ZU ERLEDIGEN:
**A.** Beantworte zum Textabschnitt über das Schweizer Bankgeheimnis die folgenden Fragen:
(i) Wem unterstellen Anwälte laut dem Bericht der NZZ, das Bankgeheimnis zu verraten?
(ii) Wovon hat der Sprecher der Bank nach eigener Bestätigung Kenntnis?
(iii) Wem gab die NZZ unlängst das Wort?
**B.** Benenne im Textabschnitt über das Schweizer Bankgeheimnis „Finanzministerium“ in „Bundesfinanzministerium“ um. Gib dazu die Passage von „Anwälte unterstellen nach“ bis einschließlich „den Inhalten äußern.“ mit dieser Ersetzung wieder.

TEXTABSCHNITT:
^^^^^^^^^^^^^^^^

Anwälte unterstellen nach einem Bericht der "Neuen Zürcher Zeitung" (NZZ) dem Finanzministerium (dem die Steuerverwaltung untersteht), es verrate das Bankgeheimnis. Einige Kunden haben sich bereits bei der Steuerverwaltung beschwert und rechtliche Schritte gegen die Bank eingeleitet. Ein Sprecher der Bank bestätigte gegenüber DW-WORLD.DE, Kenntnis von den Verfahren zu haben. Er wollte sich aber nicht zu den Inhalten äußern.
Wie eine heilige Kuh
Dem außenstehenden Beobachter der schweizerischen Debatte über die Angriffe auf das Bankgeheimnis drängt sich der Eindruck auf, es ginge um das Schlachten einer heiligen Kuh. Die NZZ gab unlängst dem Steuerfachmann Marco Duss das Wort. Er schrieb in seinem Beitrag, amerikanische Behörden hätten die UBS "erpresst". Duss warnte vor einer "Gefahr für Schweizer Grundwerte": Unter schweizerischen Wertvorstellungen werde die "Steuerumgehung" nicht kriminalisiert. Im Ton der Verachtung blickte Duss dann auch nach Deutschland, wo aus seiner Sicht ein ungehöriger politischer Umgang mit Steuersündern gepflegt wird: "Bundeskanzlerin Angela Merkel brandmarkt einen Steuerdelinquenten öffentlich als Verbrecher." In der Schweiz dagegen sei ein Verbrecher zum Beispiel ein Raser, der ein junge Frau tötet.

^^^^^^^^^^^^^^^^

INHALT DES DATENSATZES:
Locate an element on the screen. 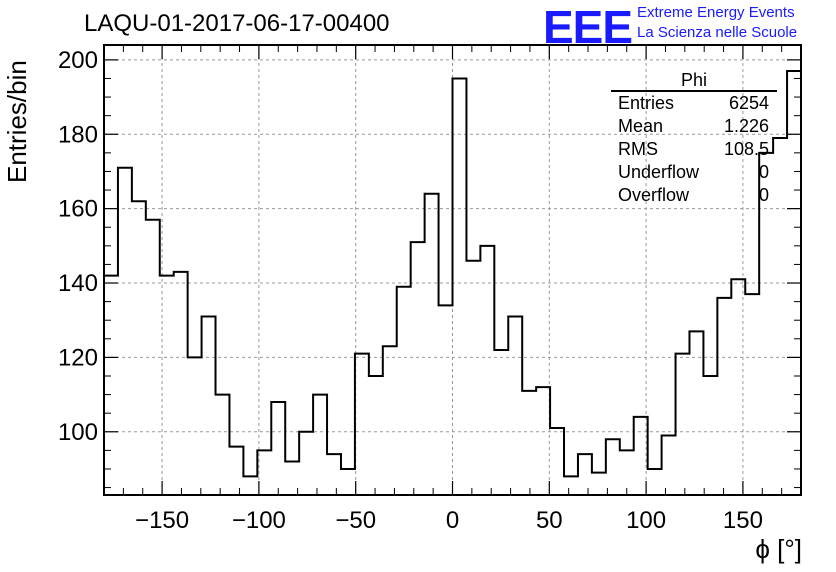 This screenshot has width=836, height=572. x-tick-label: −100 is located at coordinates (259, 520).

^^^^^^^^^^^^^^^^

ANTWORTEN JE PUNKT:
**A.**
(i) Dem Finanzministerium, dem die Steuerverwaltung untersteht.
(ii) Er hat Kenntnis von den Verfahren.
(iii) Dem Steuerfachmann Marco Duss.

**B.**
Anwälte unterstellen nach einem Bericht der "Neuen Zürcher Zeitung" (NZZ) dem Bundesfinanzministerium (dem die Steuerverwaltung untersteht), es verrate das Bankgeheimnis. Einige Kunden haben sich bereits bei der Steuerverwaltung beschwert und rechtliche Schritte gegen die Bank eingeleitet. Ein Sprecher der Bank bestätigte gegenüber DW-WORLD.DE, Kenntnis von den Verfahren zu haben. Er wollte sich aber nicht zu den Inhalten äußern.